A 30-second rain. I count nine shades of green, all circled by a cardinal in his flame-colored cap. The daffodils once again stand erect.
Sunrise reddens the western ridge and its whine of traffic. Cardinal song. With my last sip of tea, the sun strikes my face.
Yesterday’s snow glitters between the shadows of trees. To the winter-long harangues of cardinal, titmouse and Carolina wren, add one phoebe.
A leaden sky at sunrise, but an hour later, the sun glimmers through thinning clouds. Cardinal and titmouse song. The smell of bare dirt.
The fog slowly lifts, except where it’s been trapped by funnel spider webs. The cardinal’s cheer seems a bit misplaced.

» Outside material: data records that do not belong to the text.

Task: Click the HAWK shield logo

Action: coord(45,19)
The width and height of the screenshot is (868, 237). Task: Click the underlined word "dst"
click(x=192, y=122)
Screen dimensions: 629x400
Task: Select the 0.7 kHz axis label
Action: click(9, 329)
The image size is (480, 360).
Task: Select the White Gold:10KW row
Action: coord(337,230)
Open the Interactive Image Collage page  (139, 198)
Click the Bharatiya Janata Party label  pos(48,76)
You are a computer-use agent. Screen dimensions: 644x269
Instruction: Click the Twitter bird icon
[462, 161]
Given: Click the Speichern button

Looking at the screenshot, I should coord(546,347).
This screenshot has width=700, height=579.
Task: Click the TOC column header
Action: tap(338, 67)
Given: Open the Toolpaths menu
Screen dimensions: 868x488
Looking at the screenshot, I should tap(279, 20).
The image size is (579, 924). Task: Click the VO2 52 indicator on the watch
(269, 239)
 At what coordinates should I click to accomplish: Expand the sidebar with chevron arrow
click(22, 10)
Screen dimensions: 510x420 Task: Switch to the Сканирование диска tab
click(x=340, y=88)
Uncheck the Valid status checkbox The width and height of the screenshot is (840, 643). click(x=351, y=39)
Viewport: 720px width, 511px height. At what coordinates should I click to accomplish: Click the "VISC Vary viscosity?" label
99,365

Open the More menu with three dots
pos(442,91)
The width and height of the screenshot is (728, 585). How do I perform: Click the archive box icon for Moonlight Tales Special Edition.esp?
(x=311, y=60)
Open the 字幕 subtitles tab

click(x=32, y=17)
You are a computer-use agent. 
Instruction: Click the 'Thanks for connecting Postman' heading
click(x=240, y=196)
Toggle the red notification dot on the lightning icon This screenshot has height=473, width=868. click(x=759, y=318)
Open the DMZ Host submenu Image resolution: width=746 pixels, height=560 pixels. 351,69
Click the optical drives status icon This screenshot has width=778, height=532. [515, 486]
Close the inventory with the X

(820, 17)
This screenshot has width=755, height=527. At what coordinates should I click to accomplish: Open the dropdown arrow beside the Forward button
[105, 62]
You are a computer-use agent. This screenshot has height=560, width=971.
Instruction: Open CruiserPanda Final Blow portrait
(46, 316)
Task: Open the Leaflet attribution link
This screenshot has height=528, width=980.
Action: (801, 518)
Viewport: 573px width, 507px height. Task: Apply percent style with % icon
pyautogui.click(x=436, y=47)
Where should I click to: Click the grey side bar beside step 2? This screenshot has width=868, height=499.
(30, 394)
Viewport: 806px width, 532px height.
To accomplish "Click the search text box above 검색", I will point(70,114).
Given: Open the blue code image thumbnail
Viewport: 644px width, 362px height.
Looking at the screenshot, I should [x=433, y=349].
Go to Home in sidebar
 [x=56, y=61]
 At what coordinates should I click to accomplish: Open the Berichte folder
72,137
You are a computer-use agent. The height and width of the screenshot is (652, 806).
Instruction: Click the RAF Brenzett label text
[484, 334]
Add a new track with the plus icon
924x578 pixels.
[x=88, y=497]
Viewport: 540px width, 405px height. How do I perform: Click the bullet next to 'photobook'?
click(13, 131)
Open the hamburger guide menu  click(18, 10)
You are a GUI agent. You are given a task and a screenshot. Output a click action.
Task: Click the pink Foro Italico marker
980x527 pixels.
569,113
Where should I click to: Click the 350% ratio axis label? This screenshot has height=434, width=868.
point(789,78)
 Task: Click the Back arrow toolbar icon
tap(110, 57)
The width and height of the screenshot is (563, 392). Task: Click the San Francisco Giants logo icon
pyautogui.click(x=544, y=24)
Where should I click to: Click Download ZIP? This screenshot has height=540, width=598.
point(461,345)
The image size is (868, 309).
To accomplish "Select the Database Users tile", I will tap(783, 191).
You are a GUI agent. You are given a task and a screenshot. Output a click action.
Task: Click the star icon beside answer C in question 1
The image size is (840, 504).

Cardinal joined by a whippoorwill. The white shapes in the yard turn out to be snakeroot.
Sunrise hidden by clouds. Towhee and cardinal’s usual soliloquies. A mosquito sings her need into my ear.
Downpour. An ant abandons its dead caterpillar. An earthworm dangles from a cardinal’s bill.
The brassy singers of open spaces take it in turns: robin, cardinal, towhee. But I am ready for shade and the whispery songs of warblers.
Dawn. A phoebe and a cardinal are singing in the rain. At the woods’ edge, the last patch of snow has shrunk to the size of a hubcap.
Cardinal song from the woods’ edge, but where’s the cardinal? Leaving the porch, I spot him—in a yard tree. I’d been listening to the echo.
The snowstorm over, it’s quiet, except for the wind. A cardinal shelters in a barberry bush, as red as the berries had been.
Seven cardinals—three pairs and a lone male—take turns drinking from the stream, then perch in the lilac’s bare branches, four feet apart.
Cloudy and cold. A cardinal perched in the lilac sings softly, barely opening his beak. The sound of a freight train laboring up the valley.